X-ray diffraction and computational techniques can determine unknown crystal structures in powder mixtures
The characterization of individual components in an unknown crystalline powder mixture is a challenge that has eluded scientists for many years. Now, A*STAR researchers have for the first time invented a methodology to accurately determine the crystal structures present in such mixtures.
Powder X-ray diffraction (PXRD) is a powerful tool used to determine the structure of crystalline solids. Every solid has its own unique crystal structure which, when hit by X-rays, produces a unique diffraction pattern—a 'fingerprint' from which the solid can then be identified and characterized through computational analysis. However, traditional PXRD works best with pure single-component powders; mixed powders of unknown solids are far more difficult to analyze because the diffraction patterns overlap and are difficult to separate. Another complication is that individual solids can produce slightly different diffraction patterns depending on how the crystals are shaped and orientated in the powder samples.
Marc Garland and co-workers at the A*STAR Institute of Chemical and Engineering Sciences in Singapore have developed a new methodology, the PXRD-BTEM-Rietveld method, which combines two existing techniques to determine the individual crystal structures in a powder mixture.
"Many analytical problems in the chemical sciences involve mixtures of unknown solids," explains Garland. "The extension of PXRD analysis to these mixtures opens up a myriad of new possibilities for the experimentalist because a purified single-component sample is no longer needed."
First, Garland and his team used PXRD to obtain diffraction datasets from pre-prepared mixtures of several different powders. They then used their own algorithm, called band-target entropy minimization (BTEM), to sift through the entire dataset, looking for the simplest underlying patterns and to untangle overlapping diffraction patterns.
"BTEM is a blind separation technique," explains Garland. "By searching for the simplest patterns—those with the smoothest profiles and the least signal disorder—we obtain accurate estimates of each pure component's diffraction pattern."
Garland and his team then used computational structure determination, including so-called Rietveld refinement, to obtain the crystal structures for each solid. This allowed the researchers to characterize the unknown components in the mixtures.
"One example of an application for our new technique could be investigating polymorphism in pharmaceuticals," says Garland. "Each polymorphic pharmaceutical solid has a unique diffraction pattern resulting from its crystal structure, and it is incredibly important to the pharmaceutical industry to identify these from mixtures."
The researchers plan to further refine their methodology, and hope to eliminate the problem of measuring irregularities due to crystal orientation.

* **EXERCISE DESCRIPTION**:
In the article on analyzing powder mixtures with X-ray diffraction, what is the algorithm called that the team used to untangle overlapping diffraction patterns?

* **RECORDED INFORMATION**:
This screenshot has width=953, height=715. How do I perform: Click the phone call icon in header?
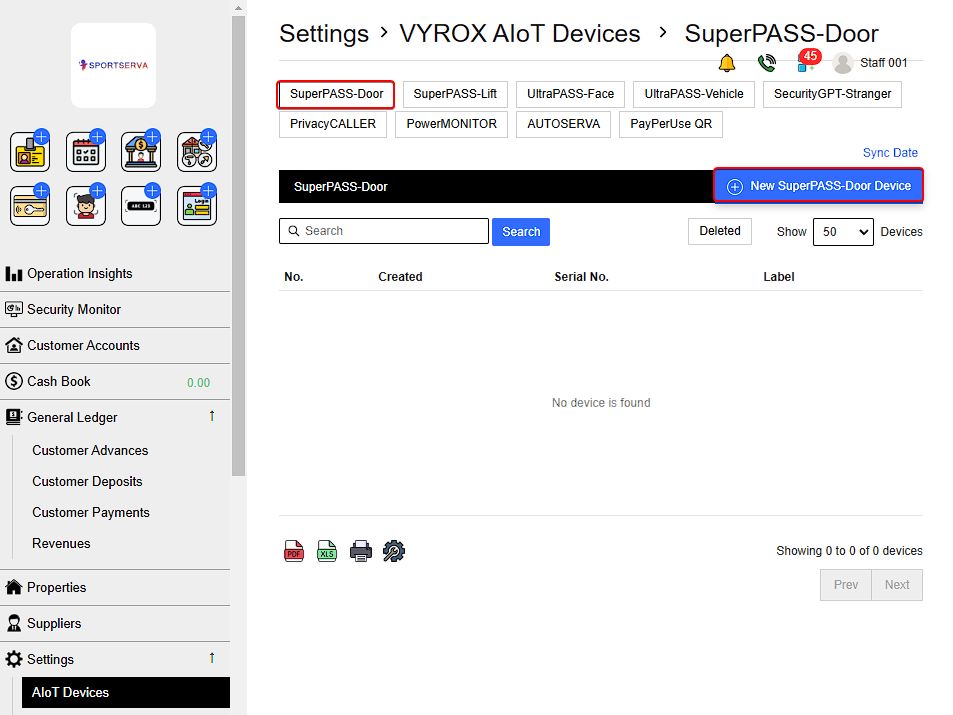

* **THE COMPLETED TASK**:
Band-target entropy minimization (BTEM)